• _GIVEN DATA_
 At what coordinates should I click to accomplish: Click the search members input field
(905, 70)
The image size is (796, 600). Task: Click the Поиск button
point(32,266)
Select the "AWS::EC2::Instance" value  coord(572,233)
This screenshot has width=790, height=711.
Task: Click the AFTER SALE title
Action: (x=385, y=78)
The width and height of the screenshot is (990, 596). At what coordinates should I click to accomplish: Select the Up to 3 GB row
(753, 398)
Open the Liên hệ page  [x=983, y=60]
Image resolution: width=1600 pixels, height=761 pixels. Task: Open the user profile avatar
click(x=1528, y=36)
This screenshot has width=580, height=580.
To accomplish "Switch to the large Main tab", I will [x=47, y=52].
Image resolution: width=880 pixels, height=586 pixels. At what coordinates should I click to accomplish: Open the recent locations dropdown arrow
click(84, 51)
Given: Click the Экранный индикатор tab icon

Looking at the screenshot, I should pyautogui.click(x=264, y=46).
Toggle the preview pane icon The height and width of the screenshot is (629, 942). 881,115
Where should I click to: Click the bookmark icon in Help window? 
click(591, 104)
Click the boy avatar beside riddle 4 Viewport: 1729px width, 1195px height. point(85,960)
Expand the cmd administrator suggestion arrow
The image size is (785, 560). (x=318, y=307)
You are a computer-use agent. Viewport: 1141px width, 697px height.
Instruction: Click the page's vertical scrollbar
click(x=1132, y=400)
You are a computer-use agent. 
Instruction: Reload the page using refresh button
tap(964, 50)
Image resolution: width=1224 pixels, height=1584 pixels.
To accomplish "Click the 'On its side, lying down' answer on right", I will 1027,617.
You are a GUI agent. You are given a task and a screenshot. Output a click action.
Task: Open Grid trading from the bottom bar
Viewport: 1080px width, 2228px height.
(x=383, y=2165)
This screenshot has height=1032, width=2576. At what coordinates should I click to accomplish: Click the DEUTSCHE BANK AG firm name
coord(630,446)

• _ACTION ITEM_
Retype each entry exactly, missing none.

• _TASK RESULT_
 At what coordinates should I click to accomplish: Click the search members input field
(905, 70)
The image size is (796, 600). Task: Click the Поиск button
point(32,266)
Select the "AWS::EC2::Instance" value  coord(572,233)
This screenshot has width=790, height=711.
Task: Click the AFTER SALE title
Action: (x=385, y=78)
The width and height of the screenshot is (990, 596). At what coordinates should I click to accomplish: Select the Up to 3 GB row
(753, 398)
Open the Liên hệ page  [x=983, y=60]
Image resolution: width=1600 pixels, height=761 pixels. Task: Open the user profile avatar
click(x=1528, y=36)
This screenshot has width=580, height=580.
To accomplish "Switch to the large Main tab", I will [x=47, y=52].
Image resolution: width=880 pixels, height=586 pixels. At what coordinates should I click to accomplish: Open the recent locations dropdown arrow
click(84, 51)
Given: Click the Экранный индикатор tab icon

Looking at the screenshot, I should pyautogui.click(x=264, y=46).
Toggle the preview pane icon The height and width of the screenshot is (629, 942). 881,115
Where should I click to: Click the bookmark icon in Help window? 
click(591, 104)
Click the boy avatar beside riddle 4 Viewport: 1729px width, 1195px height. point(85,960)
Expand the cmd administrator suggestion arrow
The image size is (785, 560). (x=318, y=307)
You are a computer-use agent. Viewport: 1141px width, 697px height.
Instruction: Click the page's vertical scrollbar
click(x=1132, y=400)
You are a computer-use agent. 
Instruction: Reload the page using refresh button
tap(964, 50)
Image resolution: width=1224 pixels, height=1584 pixels.
To accomplish "Click the 'On its side, lying down' answer on right", I will 1027,617.
You are a GUI agent. You are given a task and a screenshot. Output a click action.
Task: Open Grid trading from the bottom bar
Viewport: 1080px width, 2228px height.
(x=383, y=2165)
This screenshot has height=1032, width=2576. At what coordinates should I click to accomplish: Click the DEUTSCHE BANK AG firm name
coord(630,446)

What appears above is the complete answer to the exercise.